Seattle and Tacoma have long enjoyed views of Mount Rainier that are so striking, they’ve become iconic. At 14,410 feet tall, the volcanic peak towers over the central Cascade mountain range and boasts the largest glacial system outside of Alaska.
On clear days, when it gleams white in the skyline, locals say “the Mountain is out.”
But lately, people familiar with that view have noticed it changing. Especially around the middle, it looks much darker – the color of rock instead of snow.
Climate change is melting glaciers and causing them to retreat all around the world. And you can now see that happening in the views of Mount Rainier, said glaciologist Mauri Pelto. He said this year’s very dry summer has left the mountain’s shrinking glaciers exposed.
“All the snowpack that had formed on the surface during the winter of 2025, you know, is gone,” he said.
Pelto is a professor at Nichols College in Massachusetts. He is the director of the North Cascade Glacier Climate Project there. He began monitoring 47 glaciers in Washington’s North Cascades more than four decades ago. 12 of them have since disappeared.
Pelto keeps an eye on Mount Rainier through satellite imagery and said a big change started in the summer of 2021, when the record heat dome in the Northwest melted much of the perennial snowpack between Rainier’s glaciers.
And in the summers since, he said nighttime temperatures have been so warm, that the melting never stops.
“It just isn't getting cold enough at night for the surface to refreeze,” Pelto said. “And so when you look at the mountain today, you will see that it's barer in that 10- to 13,000-foot elevation range than it is down around 8,000 feet.”
He said some of Rainier’s glaciers that are still visible from Seattle - like the Carbon and North Mowich glaciers - appear darker as well, because of the debris they carry.

T.J. Fudge, an associate professor of earth and space sciences at the University of Washington, studies glaciers around the world and said they are shrinking or disappearing pretty much everywhere because of climate change.
Another factor that might be at play on Mount Rainier, Fudge said, is rockfall.
“One of the processes that happens when the glaciers start to shrink is that they've actually been kind of holding up the rock around them. And so as they shrink, you then have rock that becomes somewhat less stable, and you can get rock falls.
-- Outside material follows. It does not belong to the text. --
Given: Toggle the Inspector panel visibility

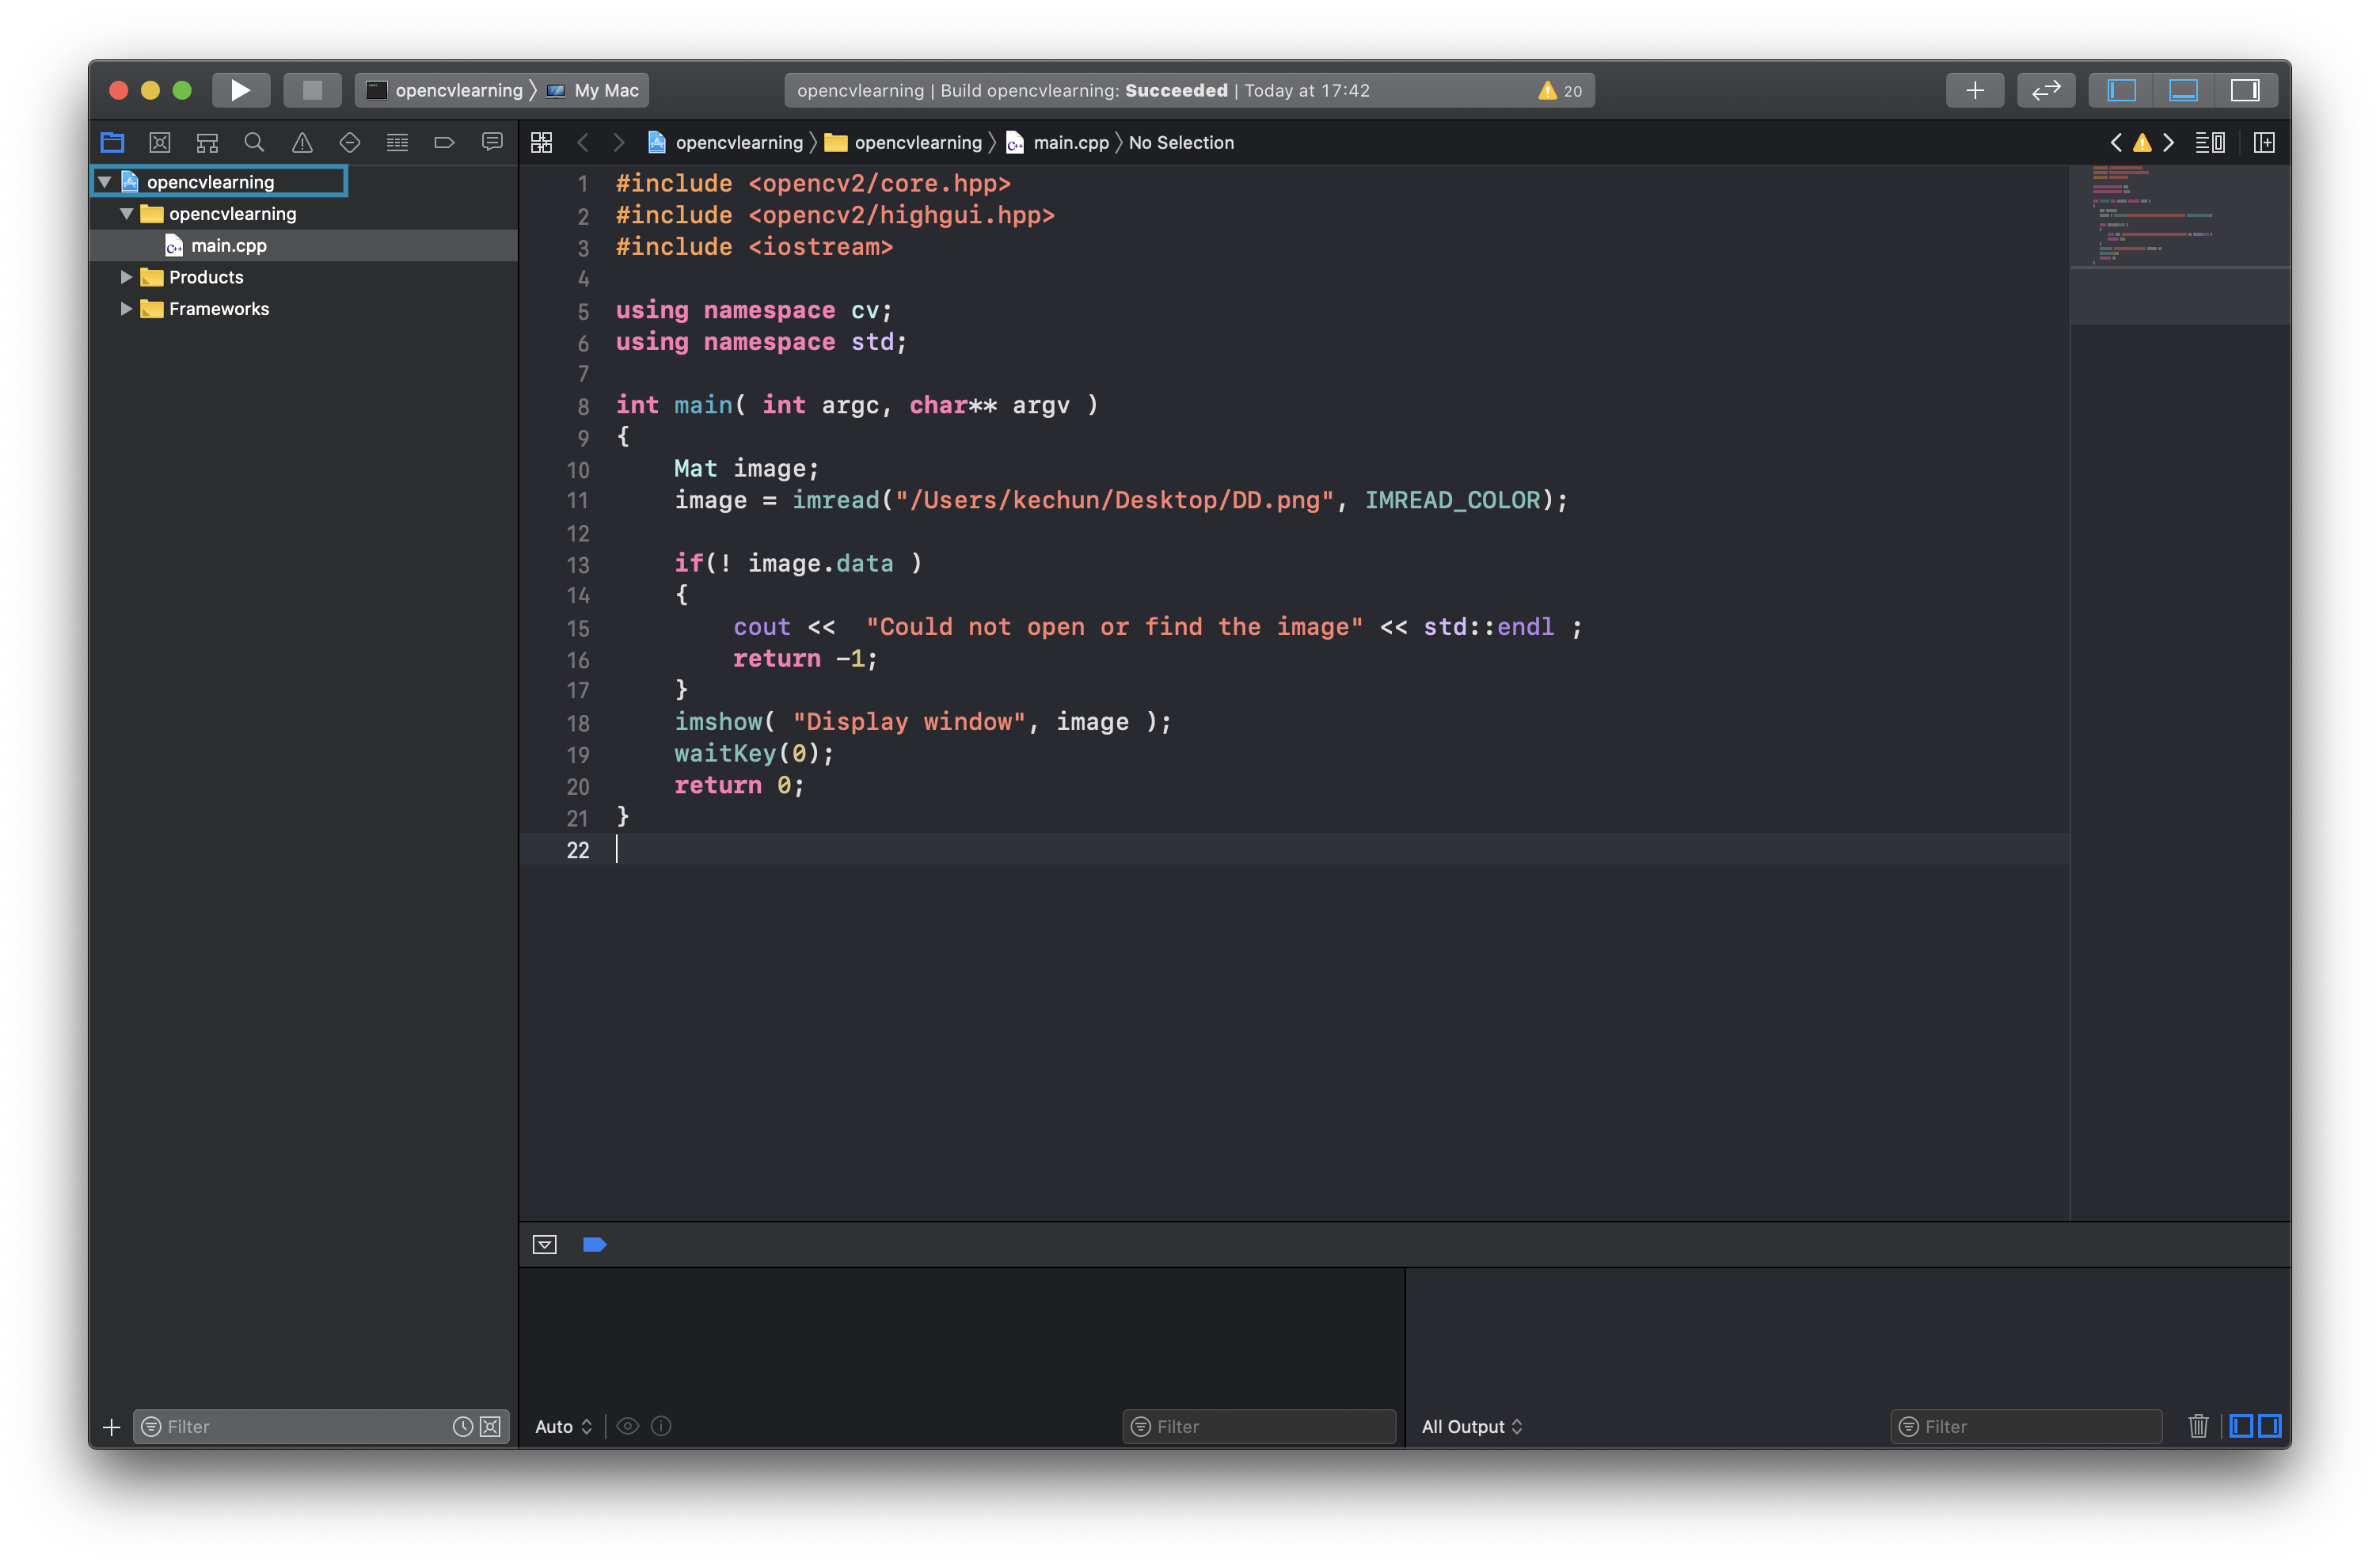Looking at the screenshot, I should pos(2245,90).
And so that may be contributing to more darkness and exposed rock as well,” Fudge said.
Fudge said it’s possible the recent precipitation that quenched the region in mid-August provided some coverage. That might temporarily restore the views many people here are accustomed to, but not for long.
Still, he said the colder temps at Mount Rainier’s higher elevations will preserve some of the glaciers.
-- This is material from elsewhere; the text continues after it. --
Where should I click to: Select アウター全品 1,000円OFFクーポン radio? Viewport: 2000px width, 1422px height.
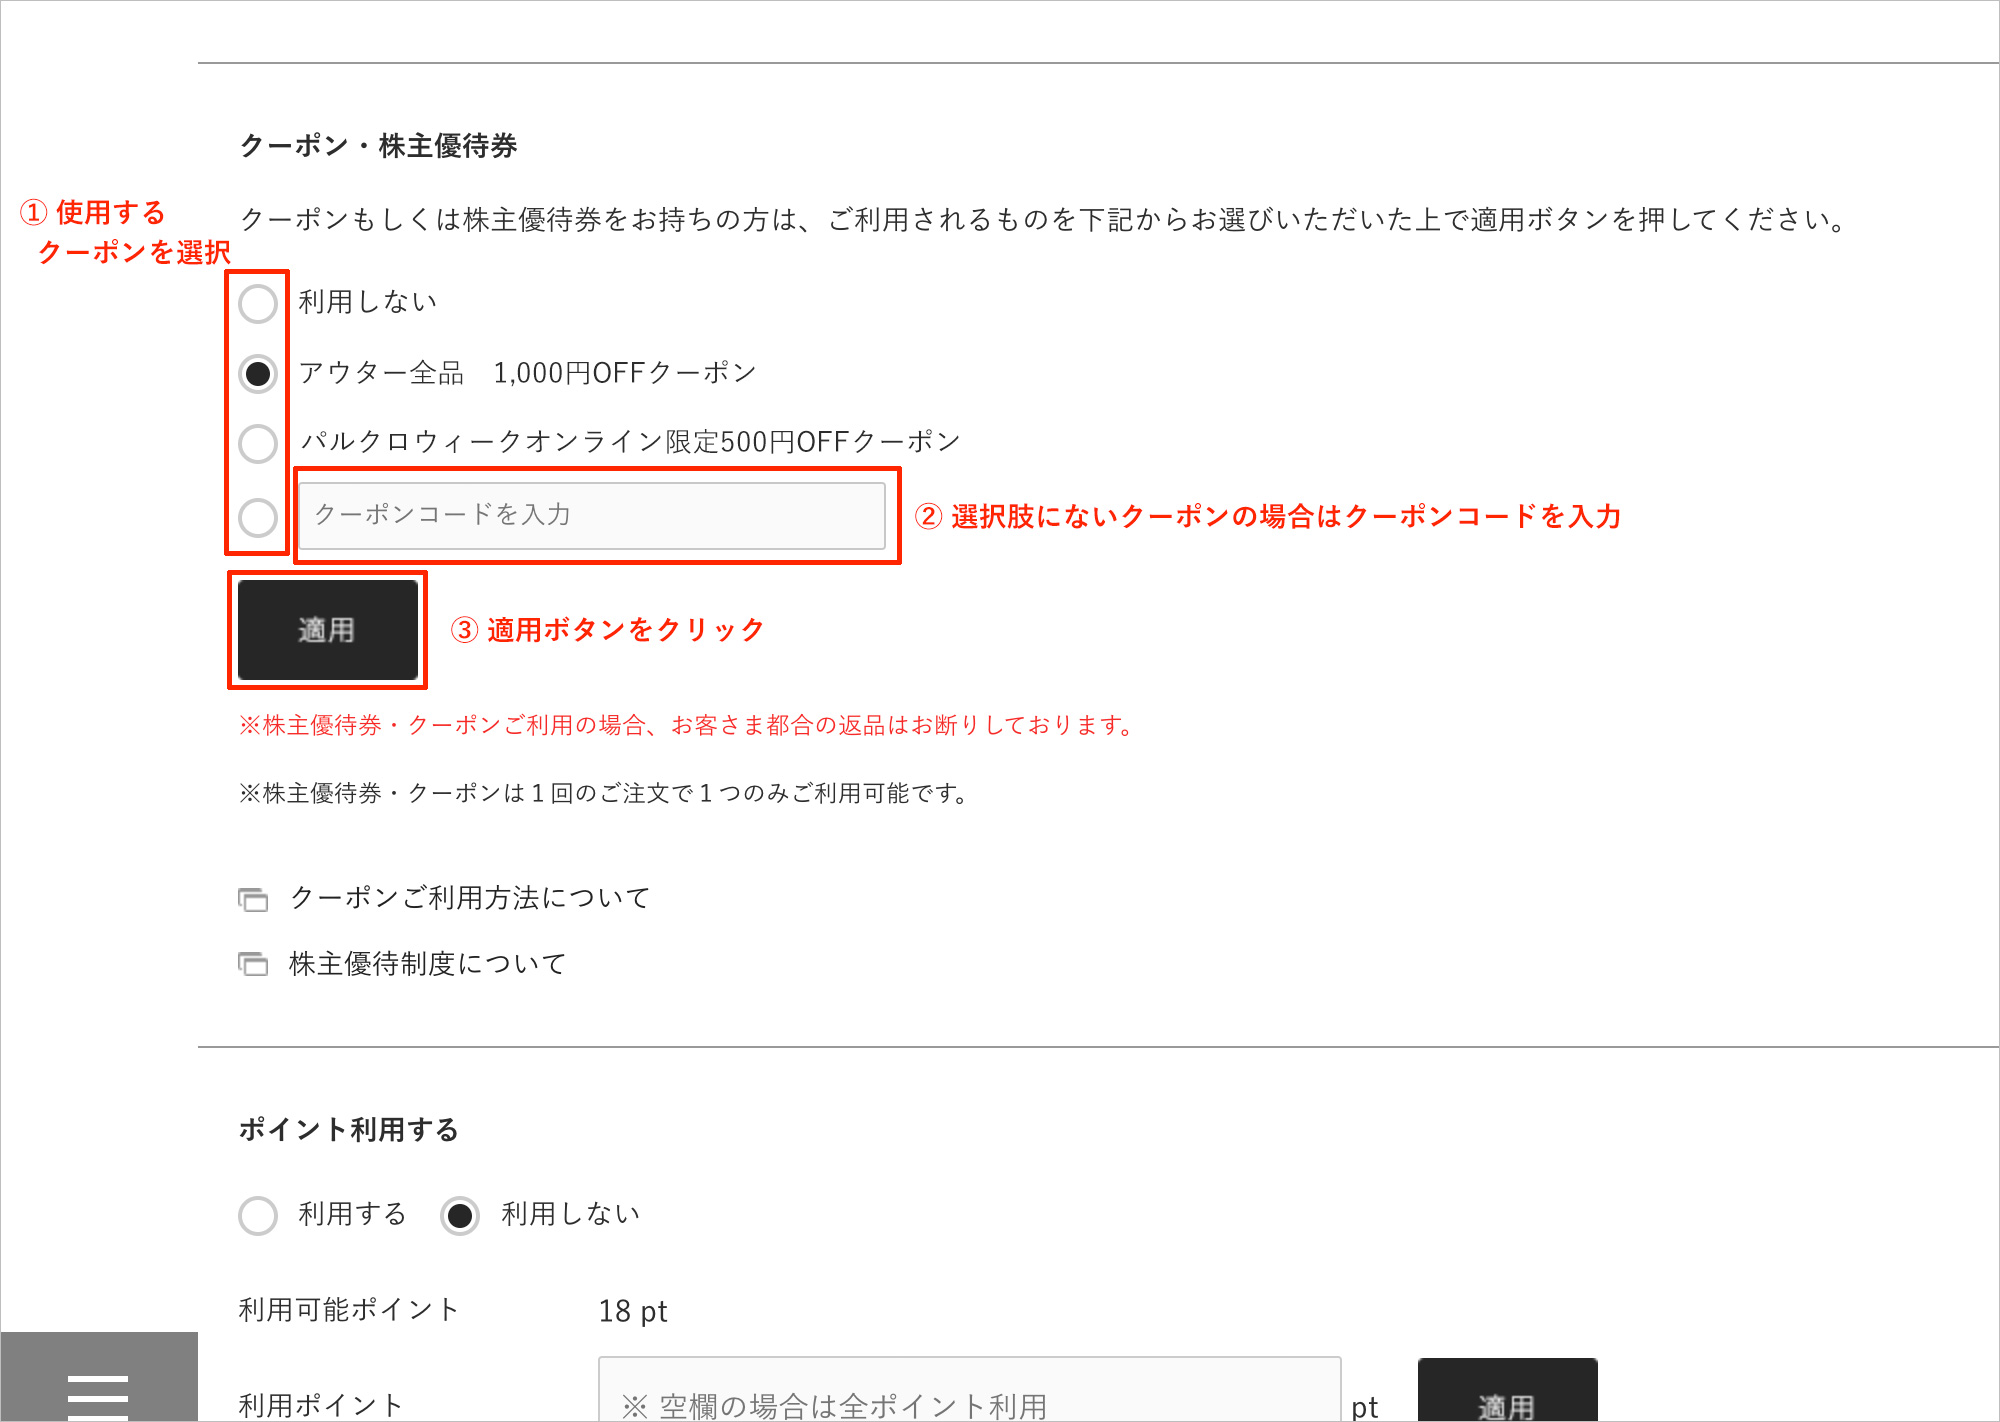pos(258,373)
“The glaciers that are there are going to continue to exist long into the future,” Fudge said, even as some at lower elevations recede or disappear.
And he said, even those that remain will change a lot in size. “And kind of - not extend as far down into the valleys as they did in the past.”
Pelto expects in the future, for at least three months of the year, Mount Rainier will no longer be gleaming white with snow – people can expect to see more gray and brown rock instead.